A few days after the group meditation in which I uncovered that soothing word, I was alone in the chapel in prayer. I was reacting to the suggestion of patience with impatience and feeling overloaded, overwhelmed, stressed and depressed, I was spiraling down. So I went to pray. Dragging up all my issues of growing up in alcoholic home, horrible sense of self-worth, abandonment, fears that I was grossly abnormal. And I put it all out there in my silent prayer, a plea to get through it.

What happened next is something I have felt before, but usually when I’ve been out in the woods alone – never in a building, let alone in a chapel. I felt wrapped in the love of God. I felt, actually a presence, what seemed like a human presence sitting next to me as I worked to accept my anguish and this call to be patient. I felt that I was not alone. In that moment I saw that the trick to getting through this fearful turmoil was not to sneak around it, to duck it, to get over it. The trick to getting through it was to go through it! But I knew, then, that I was not alone. And I never have been since.
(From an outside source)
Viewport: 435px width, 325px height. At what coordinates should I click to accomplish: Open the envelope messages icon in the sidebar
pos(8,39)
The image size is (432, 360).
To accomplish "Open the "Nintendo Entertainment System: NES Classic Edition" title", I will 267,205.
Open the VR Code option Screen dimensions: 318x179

This was a direct experience, of Jesus, of God? Perhaps – I didn’t rush to attach a label to it. It was an experience of sitting in the chapel and feeling a holy presence. From a Christian perspective, there is one clear answer as to what happened, one clear explanation of the experience. But I reserve the right to label my experiences in my own ways. I have had other experiences of divinity in other ways that would be labeled differently by an equally exclusive pattern of labeling. I could have quit everything and become a Christian back then. But by that standard I would have then needed to become a Taoist a few years later, and then back to being the Pagan I’d been as a youth. Of course every three days I would have renounced everything claiming to be an atheist and a realist, and forget the whole thing. Instead I belong to a faith that embraces all of it, allowing me to continue to grow in faith and understanding.
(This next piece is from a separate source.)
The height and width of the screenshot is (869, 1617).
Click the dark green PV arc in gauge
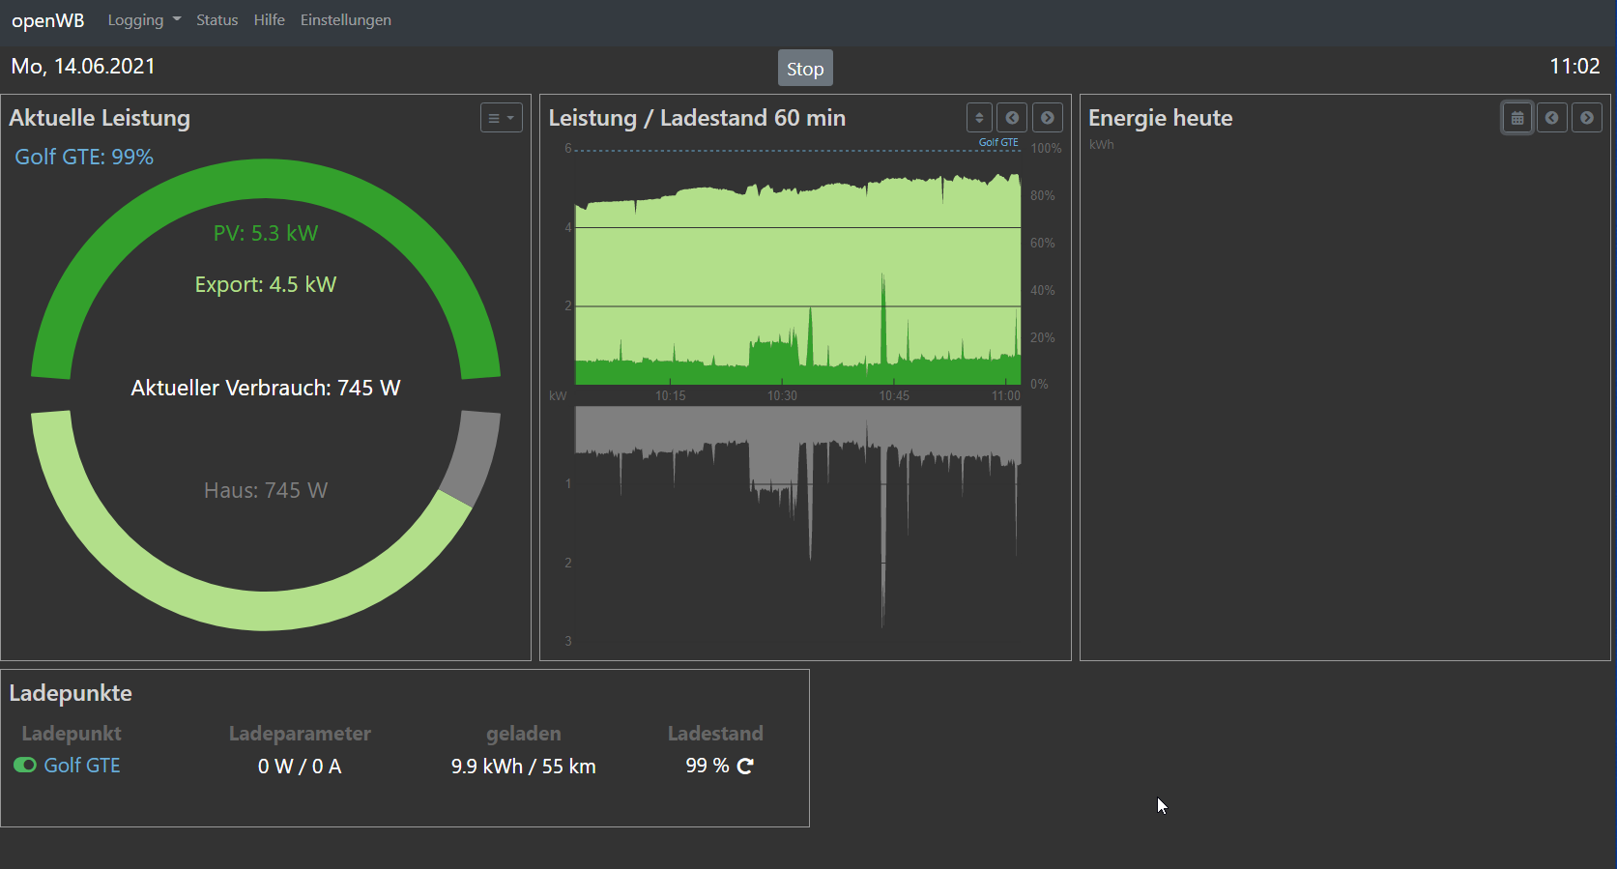[x=266, y=180]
I consider myself a Christian when I weigh the impact of that experience of acceptance and grace on my current life. While I value the ethical call within Christianity to love my neighbor as myself and to not judge others – I suspect I would still set myself to those standards regardless of where they originated. While I enjoy considering the theological implications of the multiplicity of God and the incarnation of God, I have no wish to contain those beliefs into one version of the story. Some have suggested Unitarian Universalism is ‘more than’ Christian, but that doesn’t quite get to it and just comes off as arrogant. Ultimately we are each responsible to sort out our own answers to this, for me I am happy to consider myself a Christian in some senses recognizing that I do so in ways that few other Christians would acknowledge or honor. So I am happy to leave it a little fuzzy. Thankfully, I am above all a Unitarian Universalist and around here leaving our labels a little fuzzy is considered a wise step.

Unitarian Universalism is a wide faith. We hold no creed or dogma at our center; we do not unite around a single theological claim. Instead we share a covenant – a promise to support one another as we search for truth and understanding.